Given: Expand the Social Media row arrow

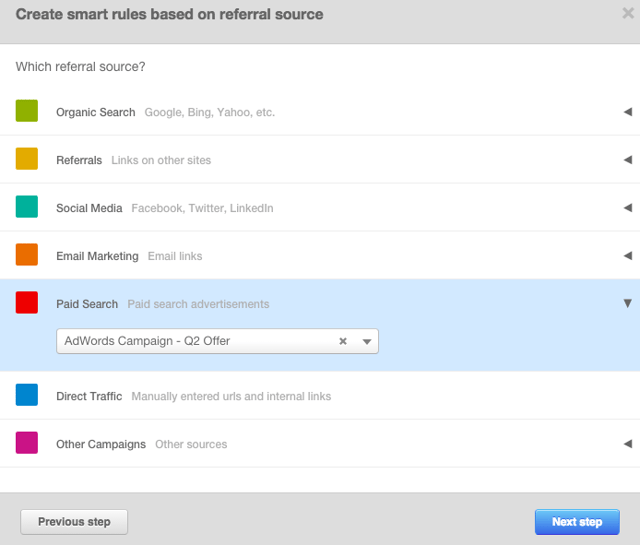Looking at the screenshot, I should pos(627,208).
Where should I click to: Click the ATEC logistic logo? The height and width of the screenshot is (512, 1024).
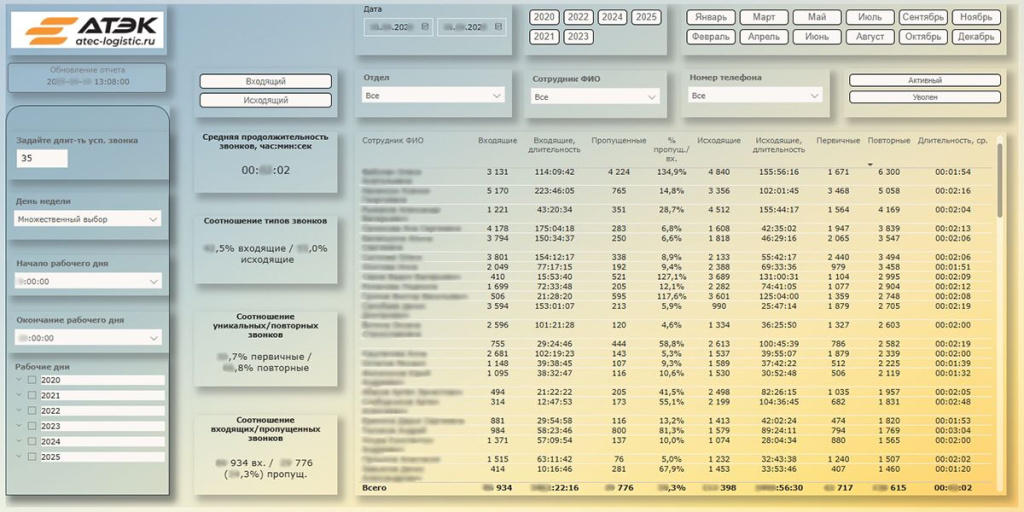click(x=87, y=31)
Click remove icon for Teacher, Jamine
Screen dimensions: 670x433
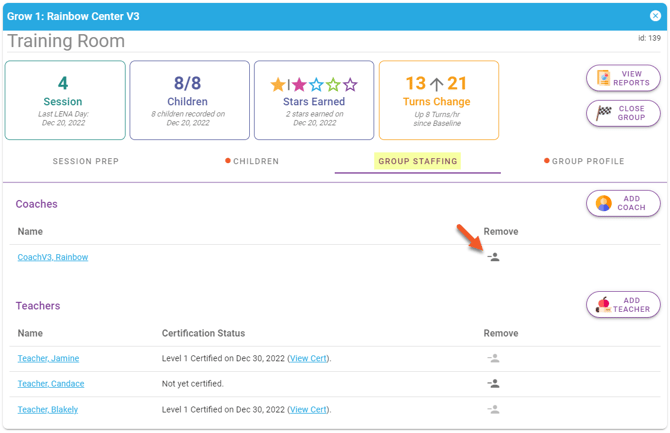pos(493,358)
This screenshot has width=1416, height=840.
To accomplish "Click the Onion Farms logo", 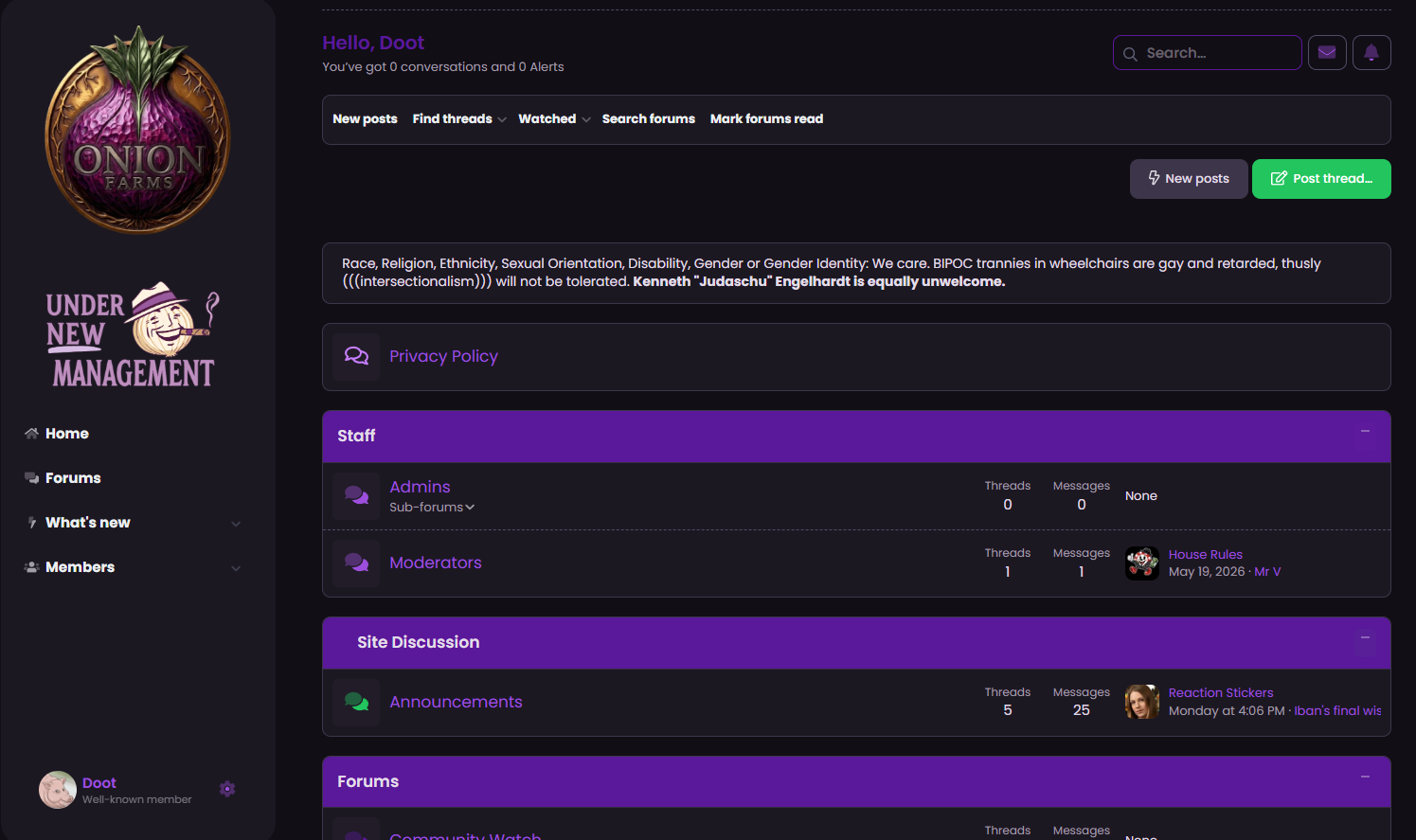I will [138, 130].
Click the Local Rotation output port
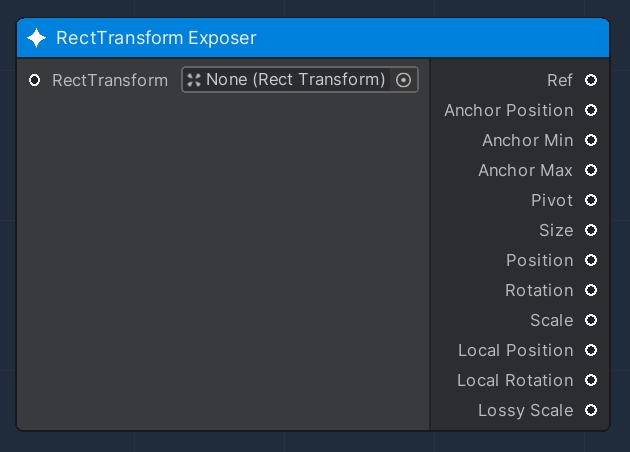The image size is (630, 452). 591,380
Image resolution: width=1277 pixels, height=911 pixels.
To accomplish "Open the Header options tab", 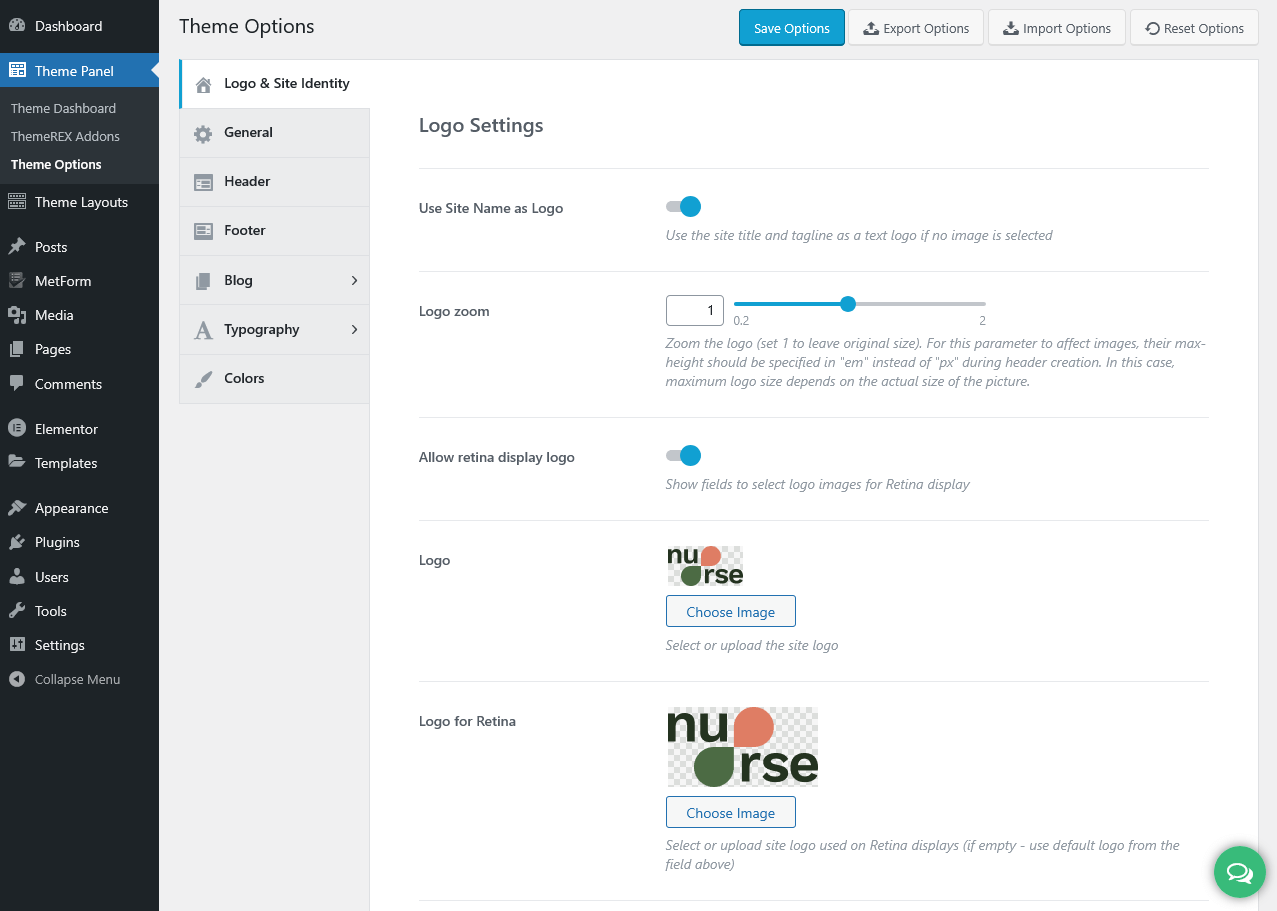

:: TASK INSTRUCTIONS ::
Print exactly, and only, the lines from the line containing "Click the Local Rotation output port" to the last line of the material above, with every picture left out.

:: EXERCISE RESULT ::
Click the Local Rotation output port
The image size is (630, 452). 591,380
Image resolution: width=1277 pixels, height=911 pixels.
To accomplish "Open the Header options tab", 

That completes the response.